Lake Harbour (Apr 03/06) - A few phone calls secured the future of a piece of Northern art history.

The Soper House Gallery in Kimmirut is now under the watch of the visitor's centre and its manager, Tommy Akavak. This is a relief for outgoing Kimmirut economic development officer and gallery founder, Kyra Fisher.

After four years in Kimmirut, Fisher has taken a position in Cape Dorset. For a time, she was unsure of the gallery's future in Kimmirut.

"I really hope it doesn't crash," she said at the time, referring to the collapse of a carver's society in recent years.

Fisher's relief isn't just over a pet project, however. She feared for what the gallery contains - history.

The Soper House is the former home of Dewey Soper, built by the explorer and naturalist in 1930. Fisher said the gallery holds a number of watercolour paintings done by Soper in his later years.

The paintings are based on photographs Soper took during his time in the North, and Fisher said they convey the landscapes marvelously.

"They are quite beautiful," she said. "He captured the look of the North."

Fisher said she has a personal connection with Soper's paintings, as she curated a showing of his work while earning her master's degree in fine arts.

She recalled the impact his work had on her early days on Baffin Island, as she went to the Soper River to gather blue lapis stones for an art project.

"I felt the place looked so familiar," she said. "I had seen all of this - the river, the environment - from Soper's watercolours."

"Soper captured an intimacy with the land," she said.

According to her agreement with the visitor's centre, if something does happen to the gallery, the paintings revert to the museum in Iqaluit. While Fisher said the the gallery is in good hands, she was sad to leave it behind.

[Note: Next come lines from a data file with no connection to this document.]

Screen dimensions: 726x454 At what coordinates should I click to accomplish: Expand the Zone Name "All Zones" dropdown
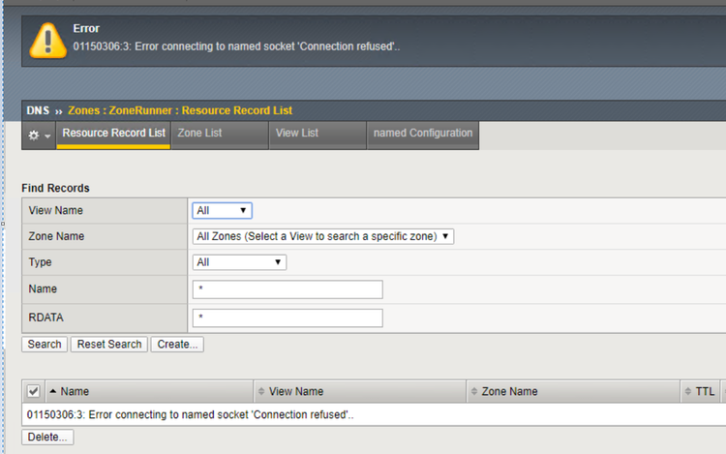coord(324,236)
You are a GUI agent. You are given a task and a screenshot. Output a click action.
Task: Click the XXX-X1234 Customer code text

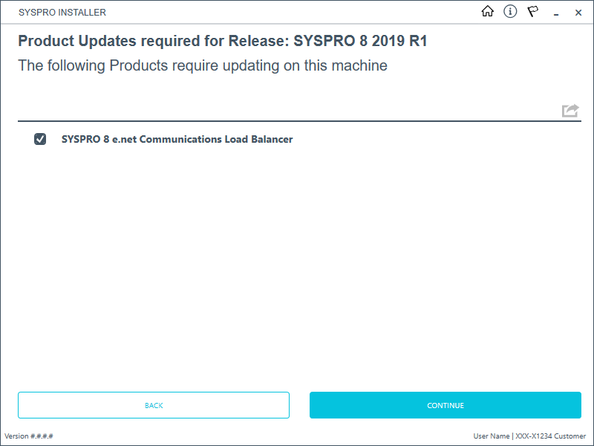551,436
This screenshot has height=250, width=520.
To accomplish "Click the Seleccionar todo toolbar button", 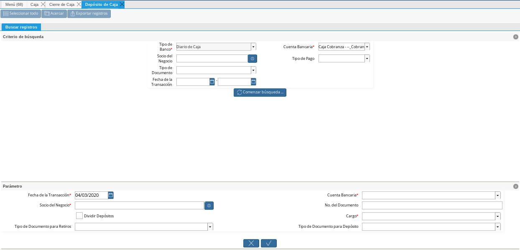I will (20, 13).
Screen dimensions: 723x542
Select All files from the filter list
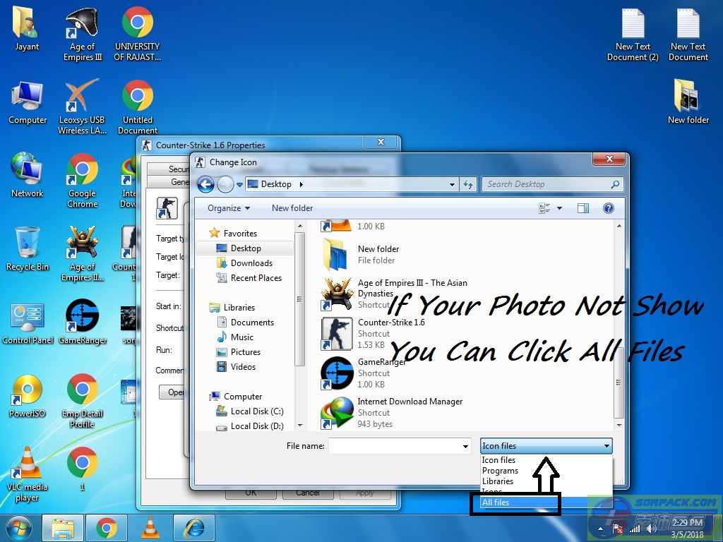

"It's like raising kids," she said. "You can try to instill values in them, but ultimately they do their own thing."

Fisher is unwilling to take much credit for starting the gallery in Kimmirut, or for the museum Nunatta Sunakkutaagnit in Iqaluit, which she also had a hand in founding.

"It was just a natural progression," she said.

The area needed a gallery and it got one, she said.

"If it's meaningful to people, it will continue," she said.